Diharapkan perbankan syariah di Indonesia dapat memanfaatkan produk EBA syariah ini untuk pendanaan, sehingga bank-bank syariah bisa melakukan ekspansi pembiayaan lebih luas atau ekspansi jaringan. Keperluan bank-bank umum syariah terhadap EBA Syariah dikarenakan FDR bank syariah saat ini sangat tinggi dimana likuiditasnya cukup ketat.Dengan demikian kita optimis bank-bank syariah di masa depan akan membutuhkan produk EBA syariah ini guna menutupi kebutuhan dana dan likuiditas. Namun sayangnyasekuritisasi aset sendiri baru boleh dilakukan pada Bank Umum Kelompok Usaha (BUKU) III-IV sedangkan bank syariah BUKU I dan II belum bisa melakukan sekuritisasi. Dalam konteks ini pemerintah seharusnya memberikan intensif kepada bank-bank syariah. Namun, meskipun Bank syariah Buku I dan II tidak bisa melakukan tawriq, PT. SMF dapat memberikan pembiayaan secara langsung dalam bentuk refinancing berdasarkan prinsip-prinsip syariah.
Dari sisi pasar modal, kehadiran EBA Syariah akan memperkaya Instrumen investasi di pasar modal syariah. Kita mendukung Otoritas Jasa Keuangan (OJK) yang telah menerbitkan payung hukum bagi pelaku industri yang ingin meracik produk berbentuk efek beragun aset (EBA) syariah.
Untuk mewujudkan produk EBA syariah dibutuhkan Dewan pengawas syariah bertanggung jawab memberikan nasihat dan saran serta mengawasi pemenuhan prinsip syariah. Selain itu tim ahli syariah bertanggung jawab terhadap kesesuaian dengan prinsip syariah setiap produk atau jasa syariah yang diterbitkan perusahaan. Untuk itulah OJK menerbitkan POJK No.16/2015 tentang Ahli Syariah Pasar Modal (ASPM).
Bagi manajer investasi (MI), penerbitan EBA syariah sebenarnya merupakan tawaran yang menarik. Sebab nantinya bagi hasil yang ditawarkan lebih tinggi dibandingkan EBA konvensional.
Apakah produk sekuritisasi ini berpotensi menimbulkan gelembung (bubble) dan kerawanan financial, seperti di AS ?
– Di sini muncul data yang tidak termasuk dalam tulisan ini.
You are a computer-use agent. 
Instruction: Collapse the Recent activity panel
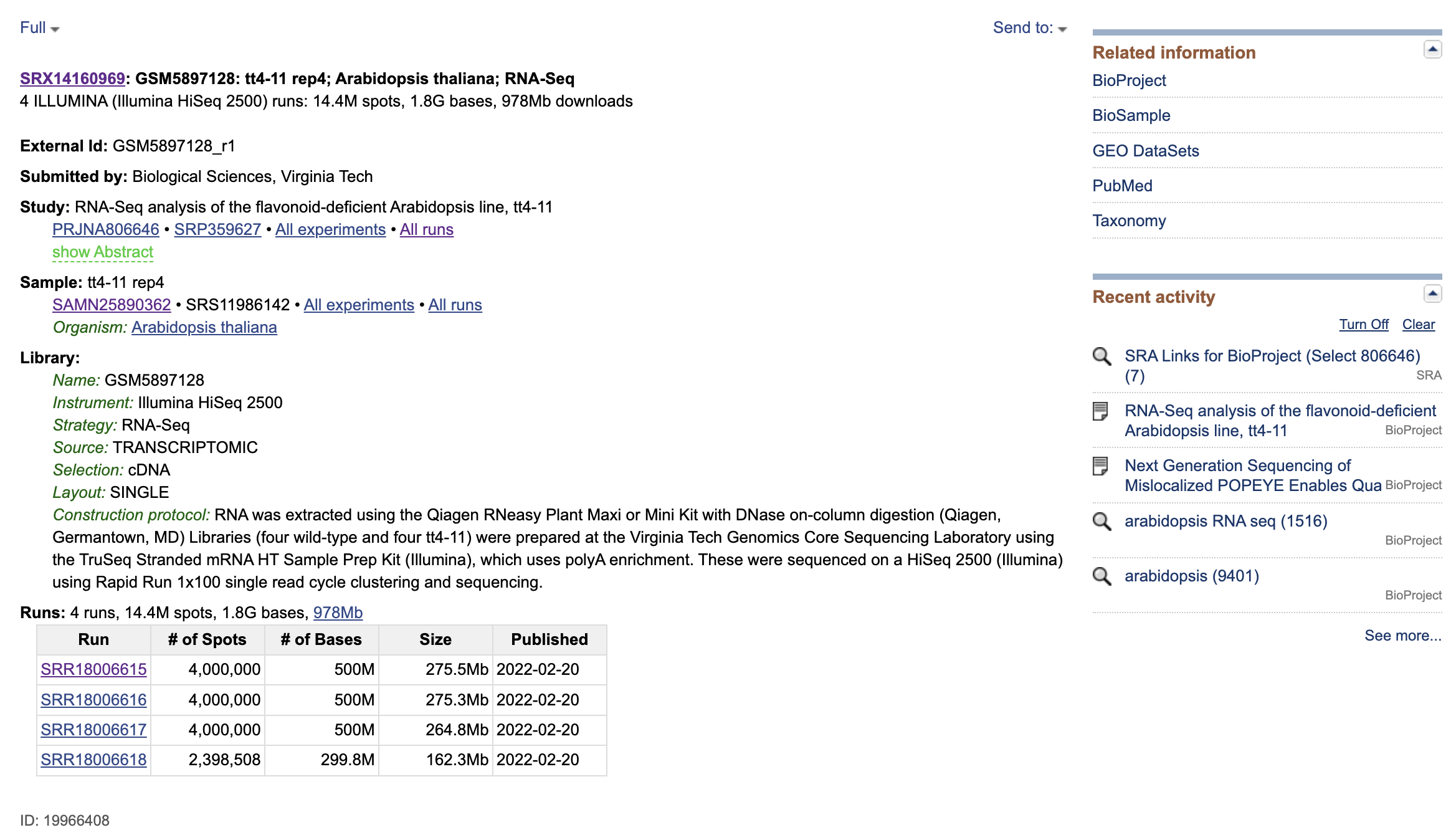click(x=1432, y=294)
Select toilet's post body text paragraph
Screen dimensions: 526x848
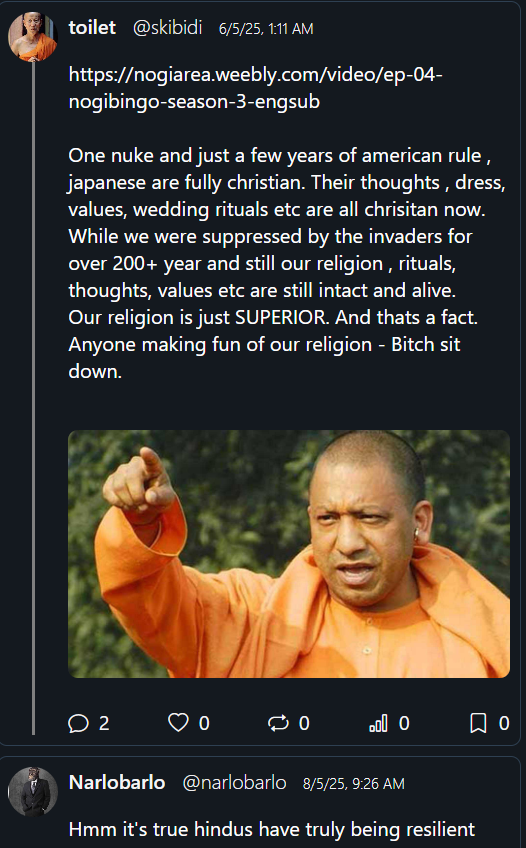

Selama ini terjadi salah pengertian di kalangan masyarakat tentang sistem pembiayaan sekunder perumahan yang dipandang sebagai wasilah kepada “subprime mortage” yang menyebabkan terjadinya krisis keuangan di Amerika Serikat. Perlu dipahami, bahwa pola pasar sekunder perumahan tidak sama dengan “subprime mortage” yang dikeluarkan di AS. Terjadinya kegagalan “subprime mortage” di AS disebabkan oleh proses sekuritisasi bertingkat-tingkat secara berlebihan yang dikeluarkan berulang-ulang sehingga terjadi penggelembungan surat utang. Tapi, pola yang diterapkan di EBA Syariah hanya satu tahap dalam penjualan sekuritisasi KPR, sehingga ia merupakan jenis `prime mortage` yang aman dalam pembiayaan.
Apalagi, rumah yang dibeli investor diperuntukkan buat tempat tinggal bukan buat investasi. Selain itu, pembiayaan yang diambil sudah berjalan beberapa tahun.
Dalam tahapan selanjutnya, sekuritisasi KPR di pasar sekunder mesti dilakukan menunjuk perusahaan yang mengembangkan peran sebagai “Special Purpose Vehicle” (SPV) khusus mengeluarkan surat tawriq untuk satu KPR. Jadi keberadaan SPV, hanya khusus satu kali pengeluaran satu KPR tertentu, tidak dilakukan berkali-kali, Dengan pola seperti itu, neraca negatif di perbankan syariah yang membiayai KPR bisa dihapuskan, sehingga beban keuangan perbankan pun menjadi lebih ringan dan bisa untuk alokasi pembiayaan property lainnya. Sekian.